"Ify, bangun!" Dennis menampar pelan wajah Ify, mencoba menyadarkan gadis itu. "Ify! Please, I'm afraid. Wake up, please." Dennis memohon untuk kesadaran Ify. Tubuh gadis itu mendingin dan mengeluarkan banyak keringat dingin. "Bertahan, Fy, kita ke rumah sakit, ya." Dennis memposisikan kepala Ify dengan baik, membuat gadis itu nyaman. Dennis mengemudikan mobil sewaan itu kembali menuju tempat awalnya, dan sesegera mungkin memindahkan Ify ke mobilnya dan membawa gadis itu menuju rumah sakit terdekat. Sepanjang perjalanan mata Dennis tidak berhenti menatap gadis itu bergantian dengan menatap jalanan. Hatinya resah, ia takut Ify kenapa-napa. Jika sesuatu terjadi pada Ify, Dennis akan sangat menyalahkan dirinya. Untuk kedua kalinya.
100 meter dari rumah sakit, tubuh Ify bergerak, meski lemah. Dennis menggenggam tangan yang kini mulai menghangat itu. "Ify?" panggilnya untuk merespon apakah Ify benar-benar sudah sadar. Sepersekian detik tak ada respon balasan dari Ify, dan tubuh gadis itu tak lagi merespon.
Dennis memukul stir mobilnya, kesal pada dirinya sendiri yang telah membiarkan Ify kelelahan. "Semua ini salah aku, Fy, selalu salah aku. Seharusnya aku nggak ngajak kamu ke sini. Seharusnya kita cukup bersantai di pantai aja, Fy. Maafin aku," lirihnya.

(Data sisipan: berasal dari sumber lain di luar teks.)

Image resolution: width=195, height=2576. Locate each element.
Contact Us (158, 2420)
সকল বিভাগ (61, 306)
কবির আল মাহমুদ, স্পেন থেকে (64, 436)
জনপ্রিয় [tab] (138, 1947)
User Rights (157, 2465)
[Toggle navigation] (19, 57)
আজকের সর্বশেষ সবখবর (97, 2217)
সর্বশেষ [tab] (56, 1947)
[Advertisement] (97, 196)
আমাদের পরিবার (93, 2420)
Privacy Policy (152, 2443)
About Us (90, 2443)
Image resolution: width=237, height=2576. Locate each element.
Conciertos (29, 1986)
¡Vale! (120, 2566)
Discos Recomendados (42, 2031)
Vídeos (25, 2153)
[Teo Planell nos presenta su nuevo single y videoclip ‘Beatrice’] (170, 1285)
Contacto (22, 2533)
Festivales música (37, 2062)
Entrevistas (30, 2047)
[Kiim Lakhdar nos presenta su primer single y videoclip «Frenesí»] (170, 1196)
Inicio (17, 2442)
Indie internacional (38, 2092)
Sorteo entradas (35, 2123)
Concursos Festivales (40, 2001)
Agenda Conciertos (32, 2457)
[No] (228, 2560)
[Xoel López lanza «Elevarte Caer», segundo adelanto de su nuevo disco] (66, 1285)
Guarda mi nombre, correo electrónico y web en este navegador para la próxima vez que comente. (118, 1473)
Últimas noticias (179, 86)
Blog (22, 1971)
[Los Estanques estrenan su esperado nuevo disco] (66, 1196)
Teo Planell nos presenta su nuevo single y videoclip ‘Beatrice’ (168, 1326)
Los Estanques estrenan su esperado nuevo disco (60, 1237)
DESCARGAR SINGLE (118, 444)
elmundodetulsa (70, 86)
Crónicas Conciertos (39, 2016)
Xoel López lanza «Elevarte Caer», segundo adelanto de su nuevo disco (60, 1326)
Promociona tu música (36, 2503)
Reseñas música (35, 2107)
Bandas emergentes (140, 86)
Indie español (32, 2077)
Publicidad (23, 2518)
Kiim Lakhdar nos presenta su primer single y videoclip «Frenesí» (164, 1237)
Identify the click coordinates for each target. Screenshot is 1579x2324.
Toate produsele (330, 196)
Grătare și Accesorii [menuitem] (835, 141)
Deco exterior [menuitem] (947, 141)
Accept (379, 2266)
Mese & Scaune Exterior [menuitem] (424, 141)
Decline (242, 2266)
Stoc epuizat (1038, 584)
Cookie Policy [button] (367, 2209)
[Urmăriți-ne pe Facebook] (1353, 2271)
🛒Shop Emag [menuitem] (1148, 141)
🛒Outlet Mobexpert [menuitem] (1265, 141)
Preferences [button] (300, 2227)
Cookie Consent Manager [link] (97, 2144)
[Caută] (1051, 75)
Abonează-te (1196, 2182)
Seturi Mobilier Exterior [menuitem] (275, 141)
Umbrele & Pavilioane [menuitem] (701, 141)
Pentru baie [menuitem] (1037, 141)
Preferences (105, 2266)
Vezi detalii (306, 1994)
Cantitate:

Tangan Ify menyentuh tangan Dennis, memberikan respon menenangkan Dennis. Dennis menepi, menatap gadis itu lamat-lamat, "Ify?" ia menyentuh pipi Ify yang mulai menghangat.
Ify membuka matanya perlahan, mengerjap lalu berusaha duduk dengan benar. Dennis membantu Ify duduk dengan nyaman, hatinya sedikit tenang, Ify baik-baik saja. "Dennis? Ada apa?"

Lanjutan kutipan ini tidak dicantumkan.